25 Nov Putting Things That Satisfy on Your Plate
Traditionally on Thanksgiving I write about our lives being too full, like our Thanksgiving plate. And, that if we fill our Thanksgiving plate with foods to please everyone else, we won’t have room to eat the foods that we love. This results in us leaving our Thanksgiving meals unsatisfied and unfulfilled… and then later eating more pie then we need. Point being, if you want a balanced fulfilling life it is important to make room for the sweet potatoes (or whatever your fav Thanksgiving Day food of choice is.)
This year as I’ve worked as a Productivity Coach, I’ve observed this trend of not making room for the things that matter:
- We put our own passion projects on the back burner
- We spend too much time making unimportant things perfect
- We don’t know how to even begin to relax
Make Time for the Satisfying Work
Do you have a “passion project” you never get to? Or even a work project that you’d enjoy doing but everyone else’s priorities, daily meetings and email, and the business-of-business keep you from doing what interests and inspires you?

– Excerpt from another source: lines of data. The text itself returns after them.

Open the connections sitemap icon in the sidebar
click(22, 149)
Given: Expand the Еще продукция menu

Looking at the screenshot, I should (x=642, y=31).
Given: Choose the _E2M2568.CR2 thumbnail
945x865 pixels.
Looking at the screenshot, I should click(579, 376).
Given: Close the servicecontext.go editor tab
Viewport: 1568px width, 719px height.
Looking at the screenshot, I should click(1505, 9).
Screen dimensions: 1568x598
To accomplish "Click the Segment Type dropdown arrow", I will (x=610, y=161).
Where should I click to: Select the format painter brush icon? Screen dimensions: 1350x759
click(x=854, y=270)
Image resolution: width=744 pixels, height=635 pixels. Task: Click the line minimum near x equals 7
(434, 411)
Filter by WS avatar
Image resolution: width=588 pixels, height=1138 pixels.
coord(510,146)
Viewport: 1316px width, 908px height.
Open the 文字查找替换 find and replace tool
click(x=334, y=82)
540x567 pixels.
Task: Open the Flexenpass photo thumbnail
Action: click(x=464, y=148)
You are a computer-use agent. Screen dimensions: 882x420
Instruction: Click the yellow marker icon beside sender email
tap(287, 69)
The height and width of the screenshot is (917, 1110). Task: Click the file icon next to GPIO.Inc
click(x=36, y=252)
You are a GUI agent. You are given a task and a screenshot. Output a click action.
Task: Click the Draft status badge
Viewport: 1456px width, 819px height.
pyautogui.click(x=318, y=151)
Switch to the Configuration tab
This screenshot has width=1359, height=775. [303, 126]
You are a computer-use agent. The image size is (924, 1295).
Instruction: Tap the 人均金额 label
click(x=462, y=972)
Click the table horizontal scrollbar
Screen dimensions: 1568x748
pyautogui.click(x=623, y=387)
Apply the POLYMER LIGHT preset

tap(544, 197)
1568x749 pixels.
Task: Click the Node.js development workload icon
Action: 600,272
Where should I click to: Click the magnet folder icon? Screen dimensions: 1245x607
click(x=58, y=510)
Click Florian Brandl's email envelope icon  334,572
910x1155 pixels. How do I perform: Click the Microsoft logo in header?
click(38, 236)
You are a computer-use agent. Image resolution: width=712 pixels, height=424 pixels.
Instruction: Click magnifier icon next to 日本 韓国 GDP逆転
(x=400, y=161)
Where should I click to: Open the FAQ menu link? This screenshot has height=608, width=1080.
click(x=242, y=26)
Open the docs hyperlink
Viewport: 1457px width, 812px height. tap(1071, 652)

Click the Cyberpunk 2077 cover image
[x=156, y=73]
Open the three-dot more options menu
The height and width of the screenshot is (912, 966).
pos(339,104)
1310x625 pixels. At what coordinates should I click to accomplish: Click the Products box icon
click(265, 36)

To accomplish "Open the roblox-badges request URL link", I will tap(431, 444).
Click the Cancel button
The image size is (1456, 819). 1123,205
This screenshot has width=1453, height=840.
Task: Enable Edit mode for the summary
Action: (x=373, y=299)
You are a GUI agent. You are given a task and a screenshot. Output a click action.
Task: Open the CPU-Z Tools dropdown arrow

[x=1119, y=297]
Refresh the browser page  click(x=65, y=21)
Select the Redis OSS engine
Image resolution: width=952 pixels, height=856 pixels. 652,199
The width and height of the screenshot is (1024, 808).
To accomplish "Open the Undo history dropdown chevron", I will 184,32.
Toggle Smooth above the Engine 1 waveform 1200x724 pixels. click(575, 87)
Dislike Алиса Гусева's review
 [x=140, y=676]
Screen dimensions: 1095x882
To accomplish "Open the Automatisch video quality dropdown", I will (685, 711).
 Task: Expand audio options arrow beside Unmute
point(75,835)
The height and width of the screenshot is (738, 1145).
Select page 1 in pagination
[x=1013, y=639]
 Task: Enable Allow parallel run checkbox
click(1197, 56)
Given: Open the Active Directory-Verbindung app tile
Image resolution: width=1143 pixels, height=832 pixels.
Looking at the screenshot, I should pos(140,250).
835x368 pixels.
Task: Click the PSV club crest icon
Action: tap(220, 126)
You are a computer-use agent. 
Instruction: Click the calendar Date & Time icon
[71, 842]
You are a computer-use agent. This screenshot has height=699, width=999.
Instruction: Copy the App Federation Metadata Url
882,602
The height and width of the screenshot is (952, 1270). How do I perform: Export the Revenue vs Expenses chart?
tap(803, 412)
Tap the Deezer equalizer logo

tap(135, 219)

You are not the only one. There is a way to fix this. You need to plan doing your project. Plan to prioritize it. Plan to work on it. Plan by breaking it into small manageable parts and then plan to do it by putting it on your list. And not the Sooner or Later list but the Important and Hot lists. Working on it a little at a time will get it done.
Let Go of Perfect
Do you seem to take longer than everyone else to finish tasks? Do you hesitate to send out work because it may not be good enough? Do you keep working on something because you worry that others will judge you for it not being perfect? Newsflash! Not everything has to be done perfectly. Does Apple and Microsoft release software updates that aren’t perfect? Of course, they do – and that’s how they keep moving forward. I’m not asking you to be comfortable doing mediocre work. Nor am I suggesting that if you have something really important that you don’t give it your best. I am suggesting that most of the time very good is sufficient and that the difference between very good and perfect isn’t notable enough for the time investment. The 80/20 rule applies. You get to very good in 20% of the time. Perfect takes you another 80%. (Read more about the Pareto Principle in my How To Manage Time Better blog post.)
Learn to Relax
Excessive busy-ness is no longer looked upon as a good thing. And I’m hoping that our work-cultures are moving towards eliminating the frenzied activity that causes burnout. Now what? My clients tell me they have no idea how to relax. Months into the pandemic and the extra time we’ve gained not commuting has been absorbed like a Bounty paper towel. It’s sucked up and it’s gone. Not traveling, limiting social visits, shopping virtually…and we still don’t have time to relax. What does relax mean? Another exercise class, reading more, watching more, cooking more? If this helps you to decompress then do it. But for many, these tasks are simply personal to-do list items, done for outcome and not pleasure. What gives you pleasure? What gives you joy? What helps you to slow and appreciate what you have? As the saying goes, we are human BE-ings, not human DO-ings. Can you identify one act of “BE-ing” that helps you relax? (I think bubble bath!)
At this time of Thanksgiving, even in this crazy time, there is so much to be grateful for. I wish for you new perspective and peace as you learn to put things that satisfy on your plate.